AIM OF THE EXERCISE:
Reproduce verbatim the passage of the column below that begins at "Officer Michael Fanone" and stops after "been a Democrat.".
--- START OF DOCUMENT ---
The Patriot Post® · Better the 6th Than the 5th

By Burt Prelutsky ·
https://patriotpost.us/opinion/81628-better-the-6th-than-the-5th-2021-08-07

Because I was born on January 5th, I am grateful that the overblown brouhaha took place on the 6th. I would really hate to hear that the day I was born was the worst, the bleakest, day in American history.

I grant my birth is not up there with the 4th of July and Christmas, but it would be hard not to take it personally even if it’s only left-wing politicians and cable news pundits who are saying it.

I didn’t get to see the entire opening day hearing held by Nancy Pelosi’s carefully selected House committee, which is a good thing. As I age, I find my tolerance for bulls—t has all but vanished.

My overall impression was that I was watching the worst performances since “Plan 9 from Outer Space.” It was obvious that at the auditions, members of Congress and the four officers from the Capitol Police Force had to prove they could either cry on cue or voice moral outrage.

The most convincing of the crybabies was Adam Kinzinger, which explains how the Illinois Republican passed muster with Nancy Pelosi. Adam Schiff tried to squeeze out a few tears, but he had to settle for speaking haltingly, as if even six months after the event, he could hardly bear referring to it.

The most shameful were the Capitol police officers. Sgt. Aquilino Gonell complained that the folks who turned out to hear President Trump were not only violent, but racist. Just thinking about them had him sobbing and wiping his eyes.

Officer Harry Dunn, a black man, felt it necessary to announce he had voted for Joe Biden. Since he referred to Trump as “a hit man” and was on record as having defended the riots by the BLM, he hardly needed to tell the world who got his vote.

Officer Michael Fanone combined sorrow and moral outrage, and just might have a career emoting in front of the cameras.

None of what took place surprised me. Not the fact that it was a kangaroo court that had been convened to blame Trump for an “insurrection” in which the only person killed was an unarmed woman, who would have been described as a peaceful demonstrator or perhaps a martyr, if she’d been a Democrat.
--- END OF DOCUMENT ---
--- START OF RECORD EXTRACTS ---
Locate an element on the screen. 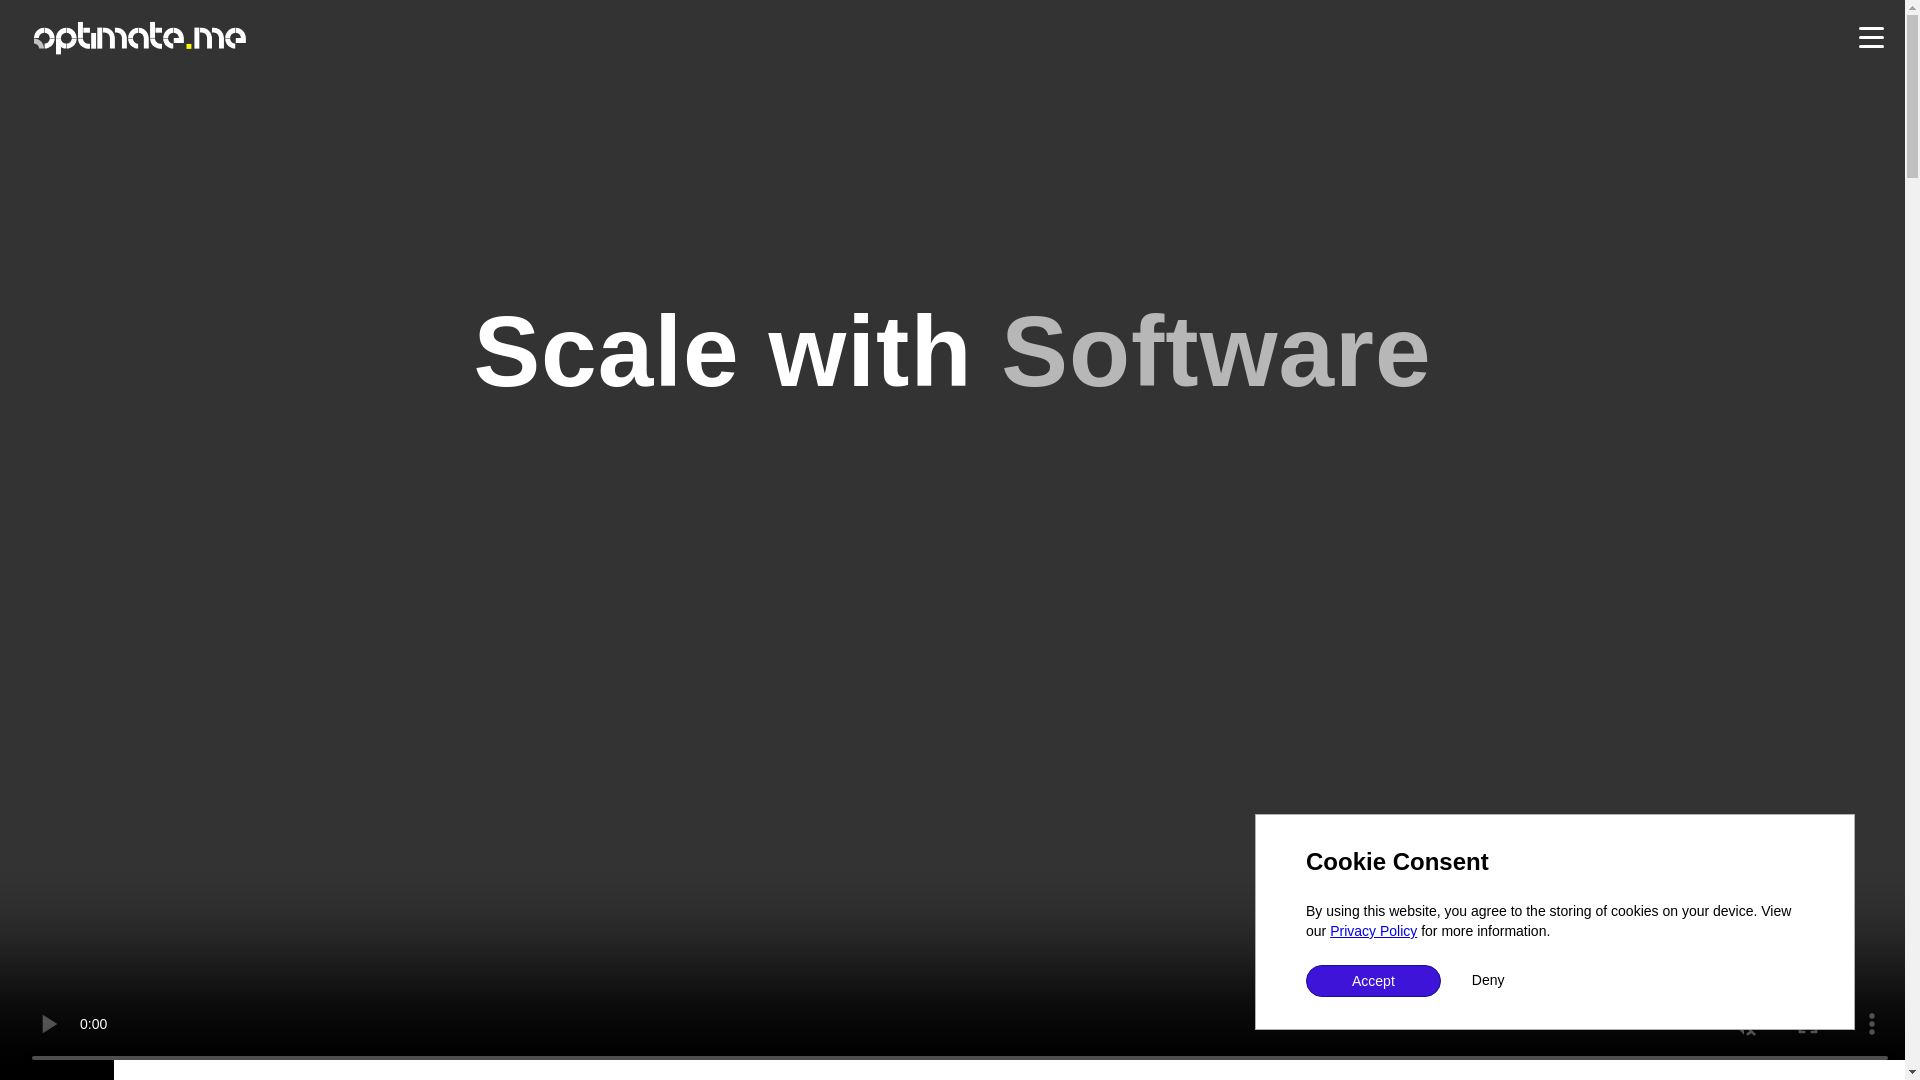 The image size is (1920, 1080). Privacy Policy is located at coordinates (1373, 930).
--- END OF RECORD EXTRACTS ---
--- START OF RECORD EXTRACTS ---
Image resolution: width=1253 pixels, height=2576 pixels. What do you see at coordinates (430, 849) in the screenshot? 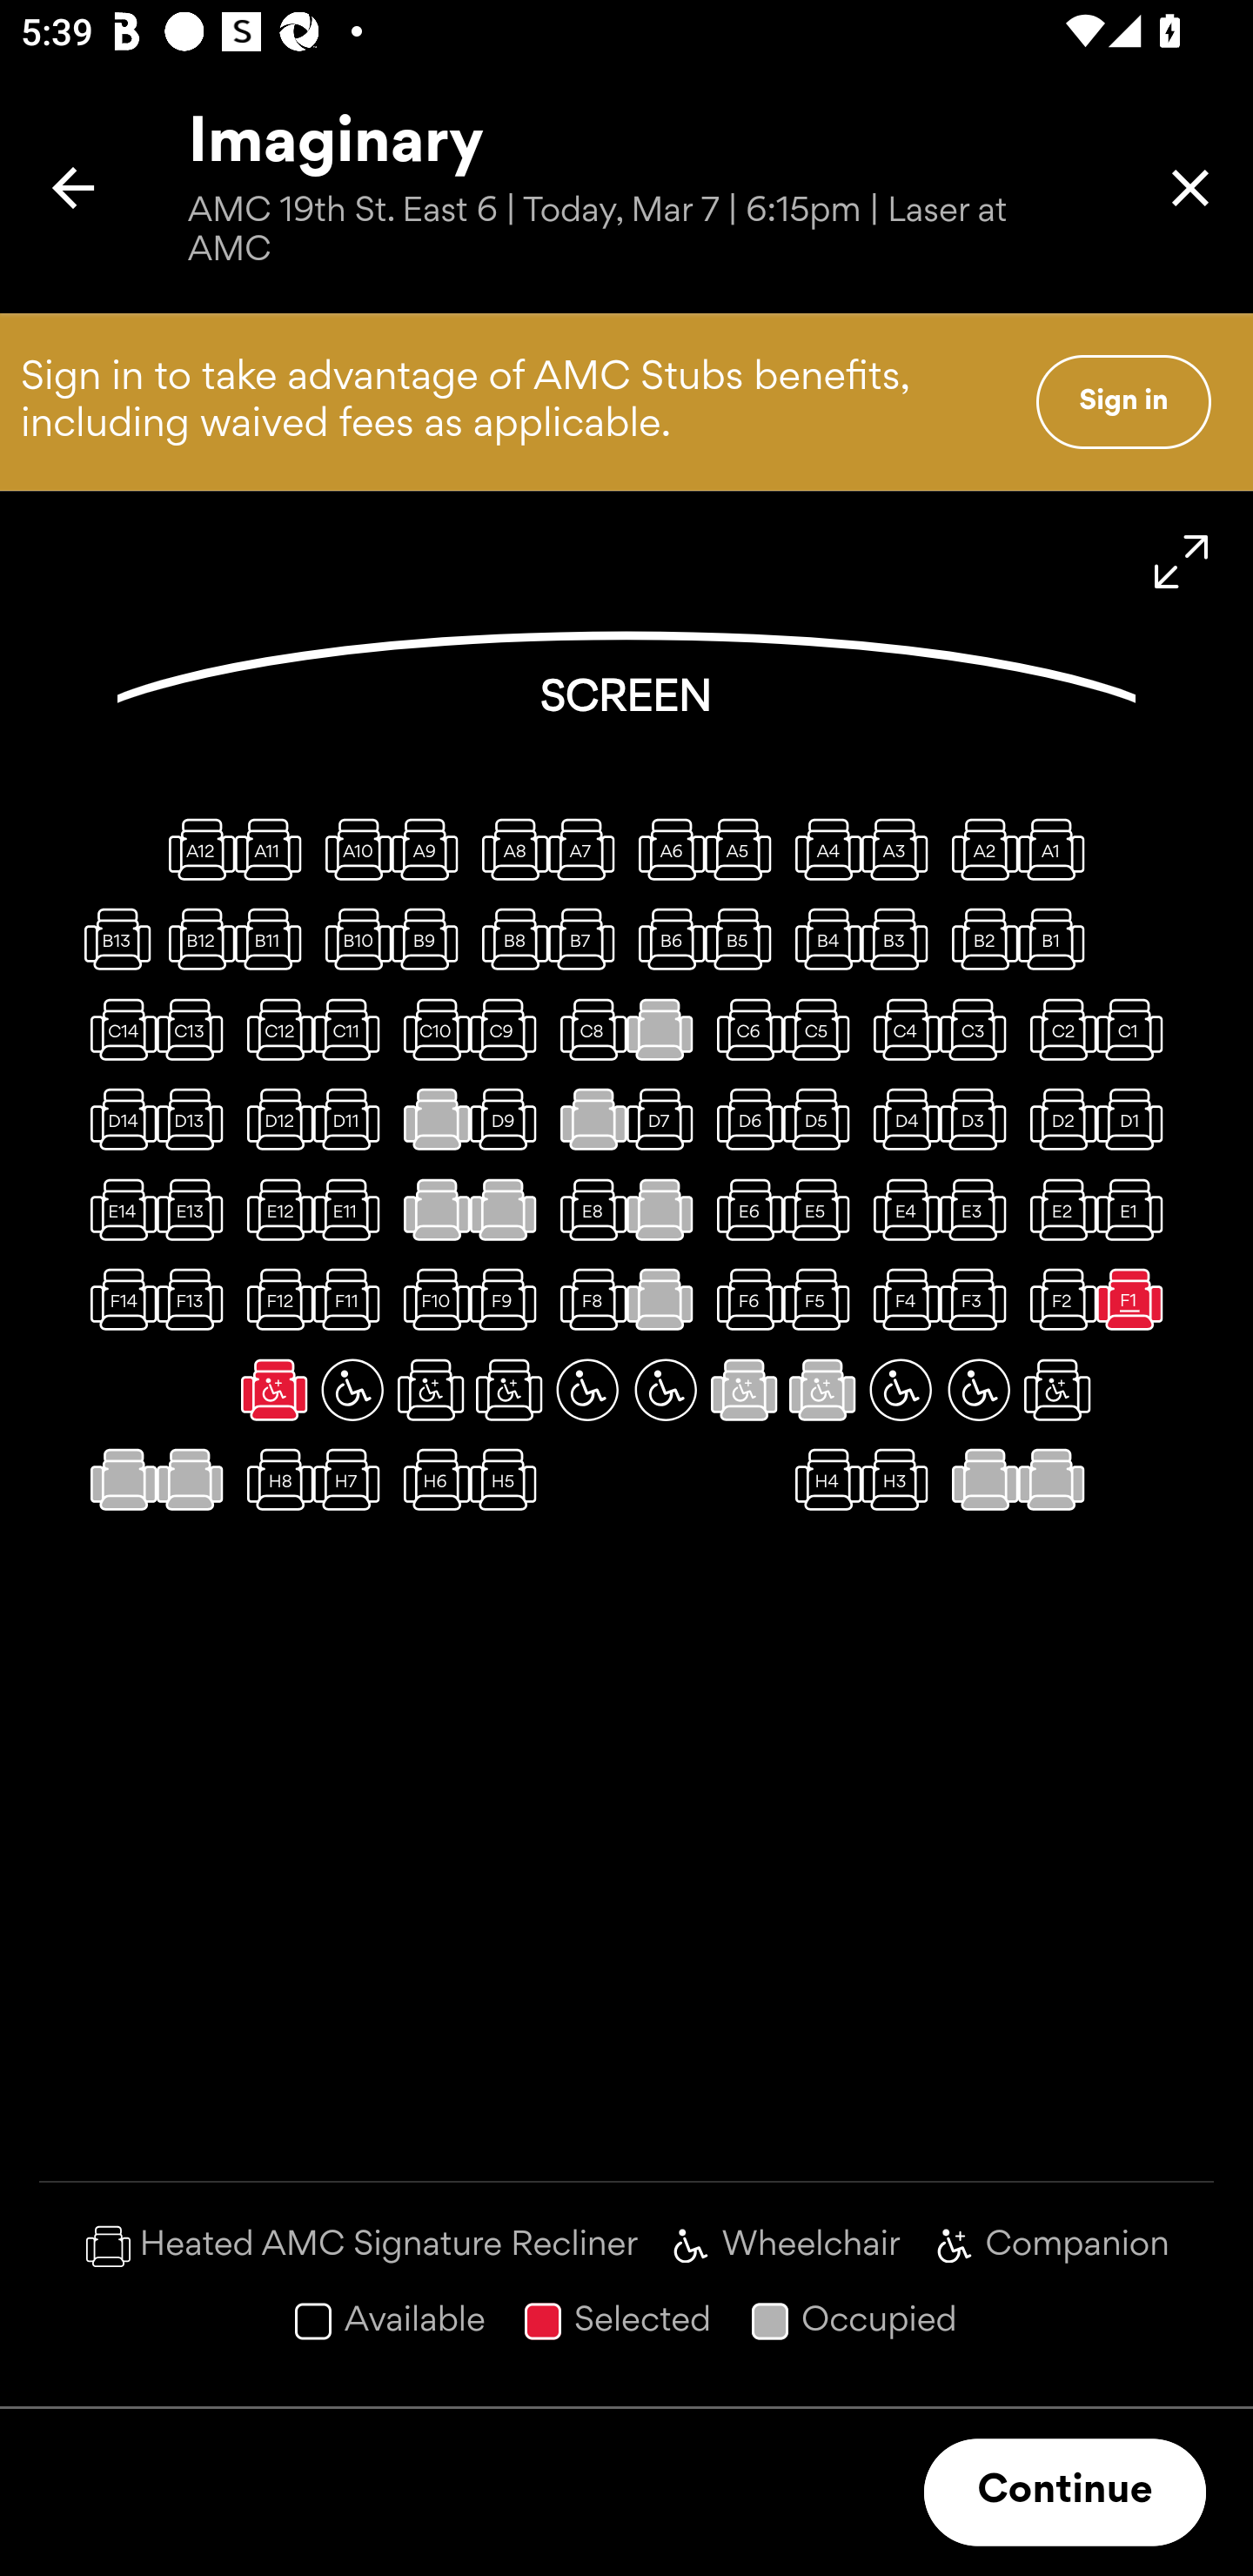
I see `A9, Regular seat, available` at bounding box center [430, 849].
--- END OF RECORD EXTRACTS ---
FULL SOLUTION:
Officer Michael Fanone combined sorrow and moral outrage, and just might have a career emoting in front of the cameras.

None of what took place surprised me. Not the fact that it was a kangaroo court that had been convened to blame Trump for an “insurrection” in which the only person killed was an unarmed woman, who would have been described as a peaceful demonstrator or perhaps a martyr, if she’d been a Democrat.